- [LISTED ENTRIES]:
....

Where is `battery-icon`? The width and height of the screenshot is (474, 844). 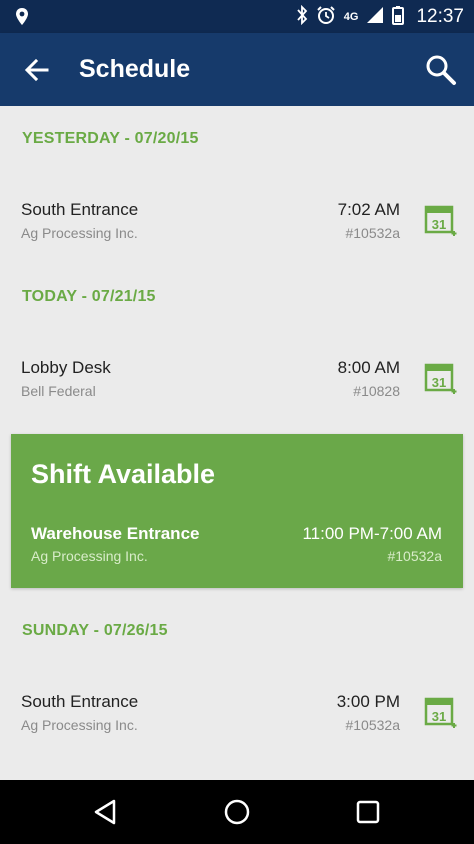 battery-icon is located at coordinates (398, 18).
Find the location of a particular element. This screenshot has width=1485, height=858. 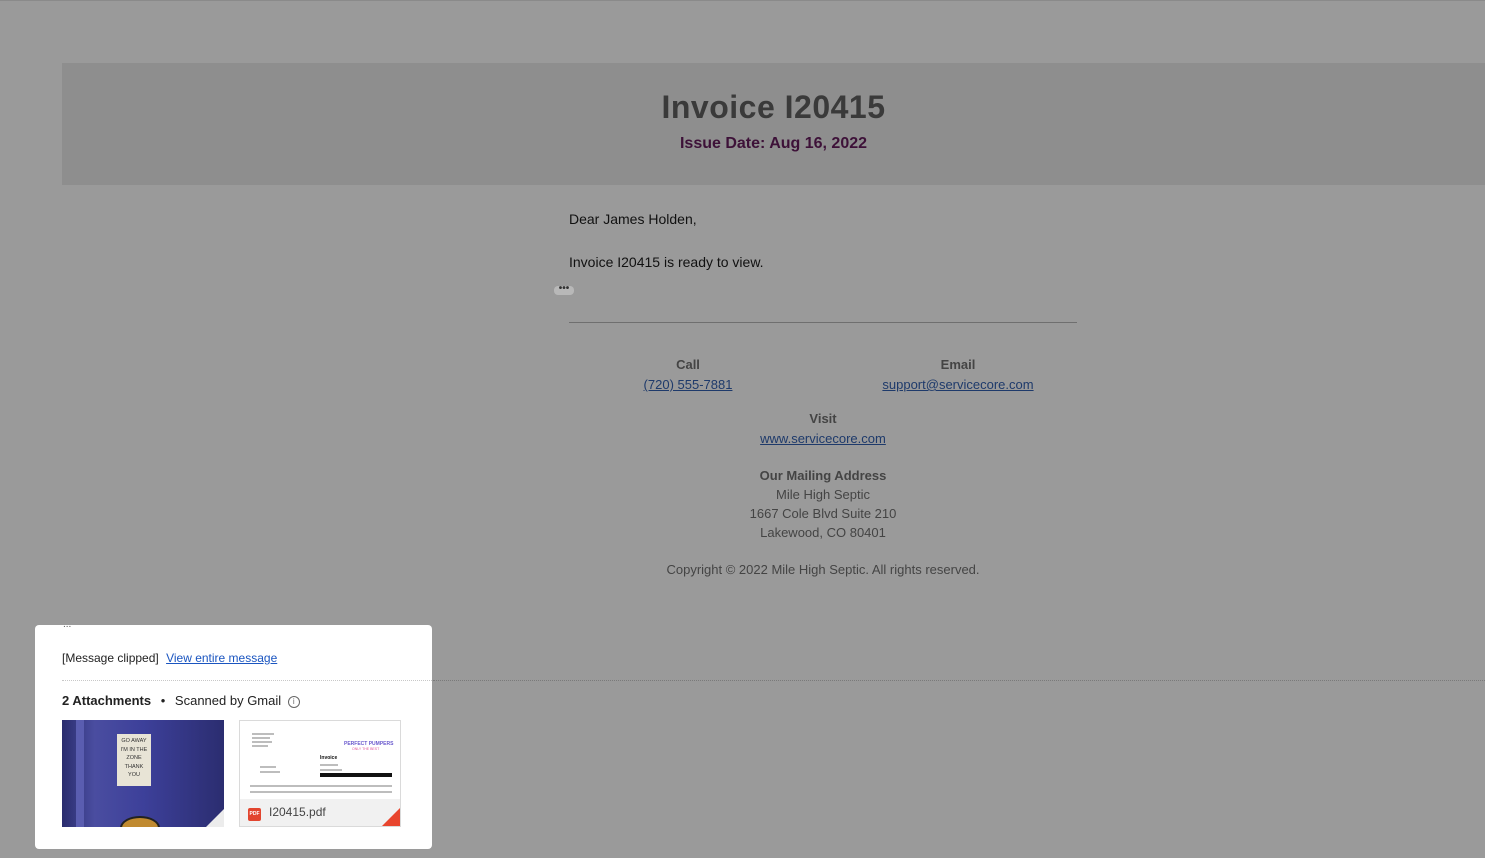

message-divider is located at coordinates (959, 680).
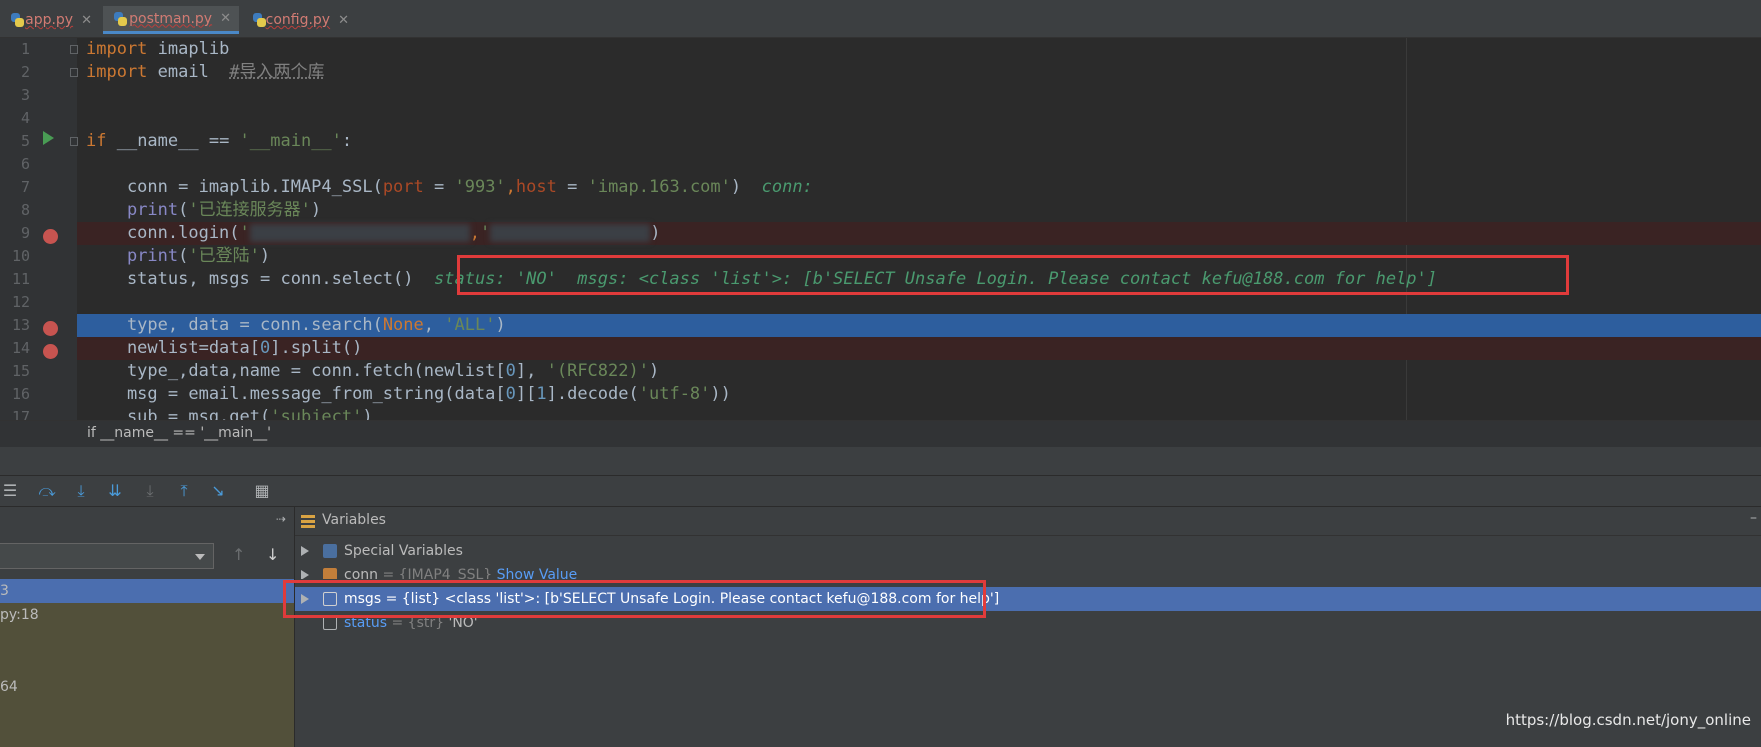 This screenshot has width=1761, height=747. What do you see at coordinates (25, 95) in the screenshot?
I see `line-number: 3` at bounding box center [25, 95].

....

- [TASK INSTRUCTIONS]: Update the listing lines running from the one containing "Find the location" down through the one containing "This screenshot has width=1761, height=747.", replacing "particular element" with "specific element" and keeping everything else the same. Return only those lines, without the pictures.

- [TASK ANSWER]:
Find the location of a specific element. This screenshot has width=1485, height=858. 

message-divider is located at coordinates (959, 680).
 This screenshot has width=1761, height=747. What do you see at coordinates (25, 95) in the screenshot?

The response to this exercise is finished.